## DIRECTIVE:
Offset every click coordinate by -93 and rewrite the entries from the line containing "1217x685 pixels. How" through the end of the entries, both ends included, keeping all other text unchanged. Leave the pictures out.

## LISTED ENTRIES:

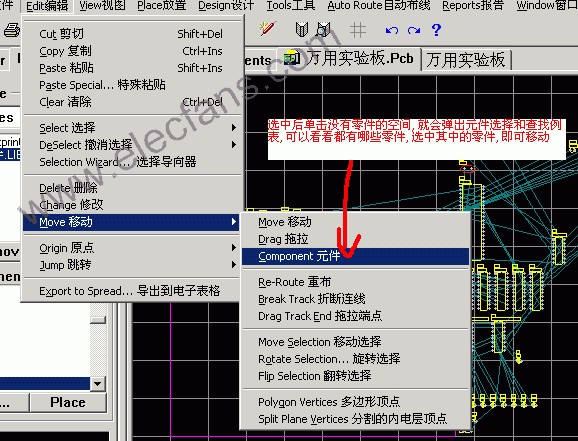Viewport: 578px width, 441px height.
Task: Switch to the 万用实验板.Pcb tab
Action: pyautogui.click(x=349, y=59)
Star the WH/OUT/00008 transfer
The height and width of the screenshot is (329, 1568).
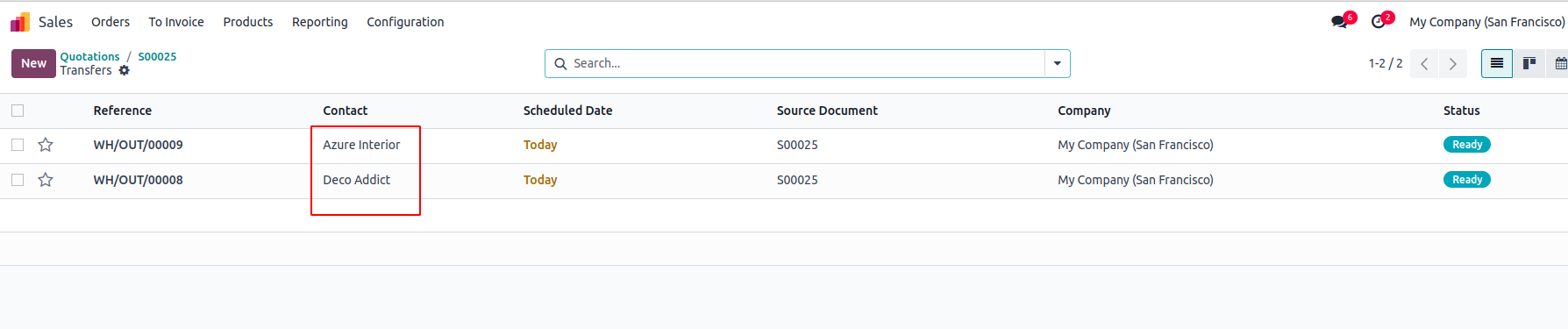point(46,180)
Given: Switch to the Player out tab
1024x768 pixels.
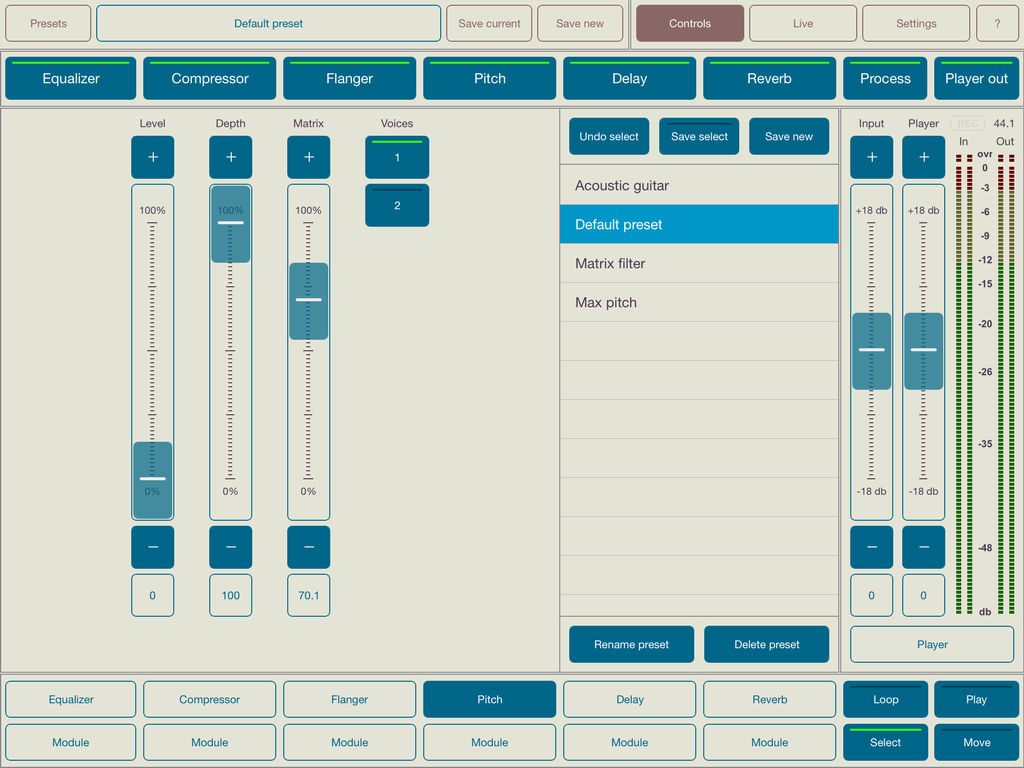Looking at the screenshot, I should point(977,78).
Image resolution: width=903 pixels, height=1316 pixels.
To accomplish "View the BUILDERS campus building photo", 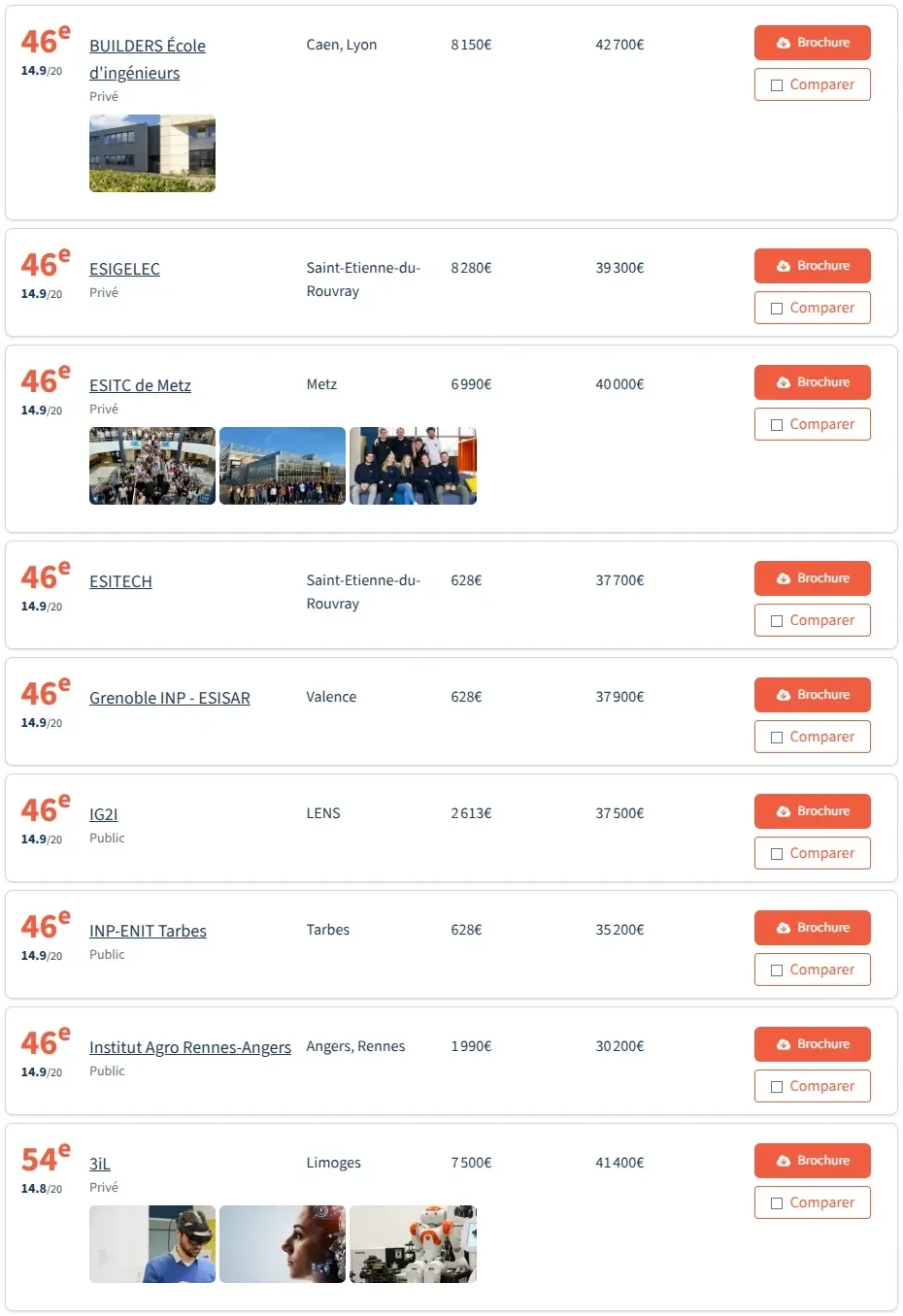I will (152, 153).
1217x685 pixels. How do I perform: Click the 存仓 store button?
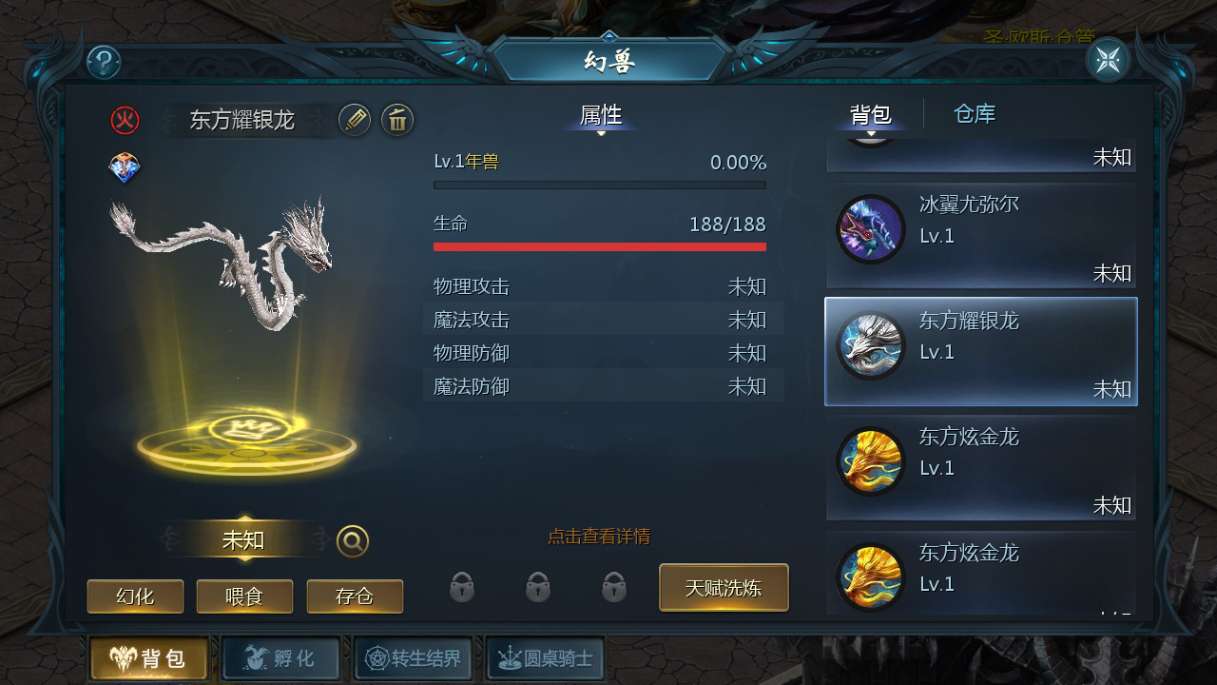click(355, 597)

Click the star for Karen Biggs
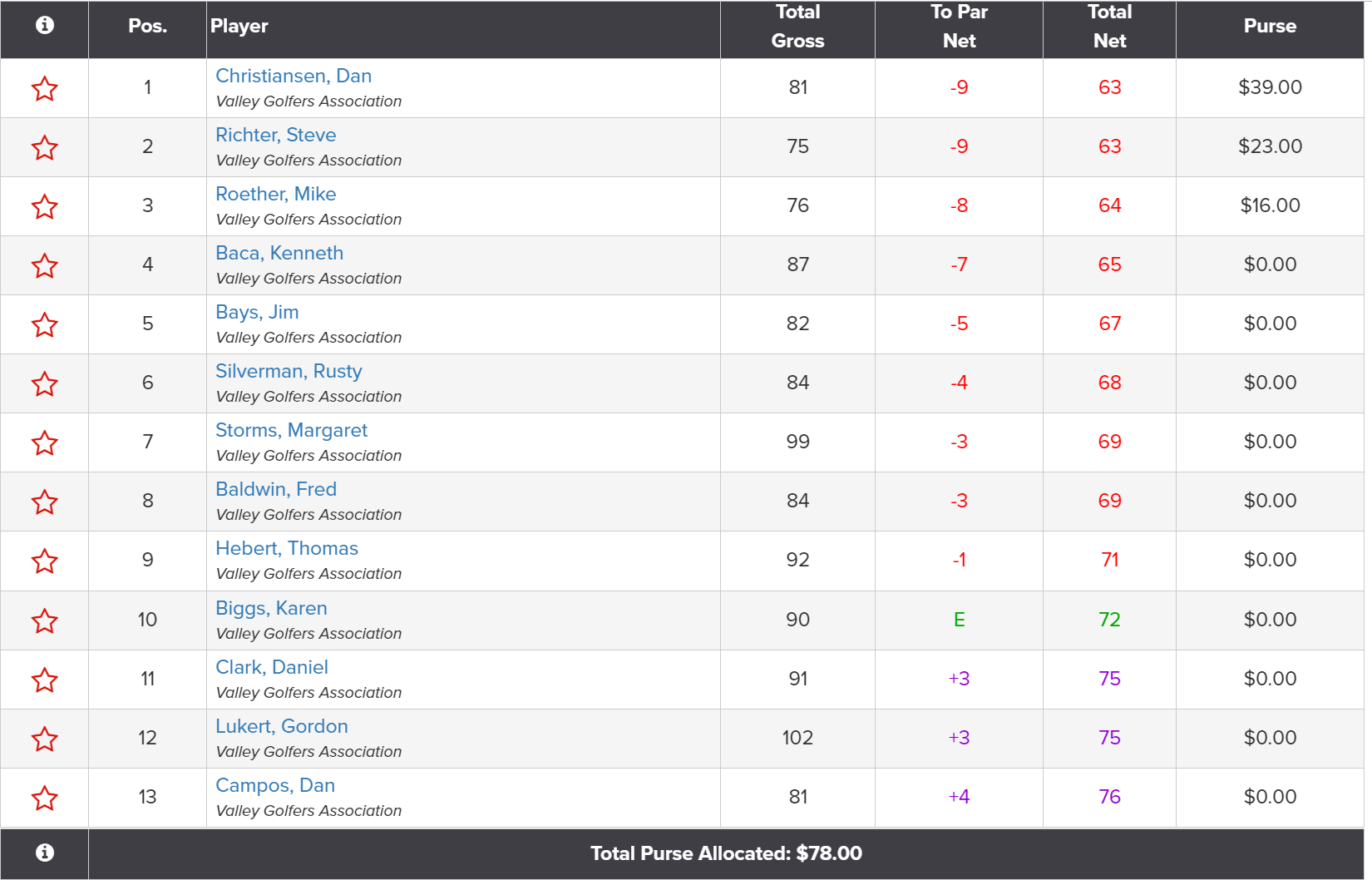[x=45, y=620]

## COMPLETE RESPONSE:
1217x685 pixels. How do I perform: Click the 存仓 store button?
click(262, 504)

Click the star for Karen Biggs
[x=-48, y=527]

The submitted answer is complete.